**YOUR TASK**
Copy every line that contains the string "agent" from the entries below.

**RECORDS TO PROCESS**
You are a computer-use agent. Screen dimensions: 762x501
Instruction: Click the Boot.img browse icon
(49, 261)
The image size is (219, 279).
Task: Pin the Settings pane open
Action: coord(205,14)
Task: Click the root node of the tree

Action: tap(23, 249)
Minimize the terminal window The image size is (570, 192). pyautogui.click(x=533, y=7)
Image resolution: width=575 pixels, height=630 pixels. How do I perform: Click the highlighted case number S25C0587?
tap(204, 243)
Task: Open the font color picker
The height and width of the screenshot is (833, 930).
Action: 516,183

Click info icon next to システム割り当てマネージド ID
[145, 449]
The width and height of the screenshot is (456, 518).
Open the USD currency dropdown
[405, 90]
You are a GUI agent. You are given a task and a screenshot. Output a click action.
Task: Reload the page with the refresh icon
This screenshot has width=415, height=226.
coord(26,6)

**SOLUTION FOR THIS EXERCISE**
You are a computer-use agent. Screen dimensions: 762x501
You are a GUI agent. You are given a task and a screenshot. Output a click action.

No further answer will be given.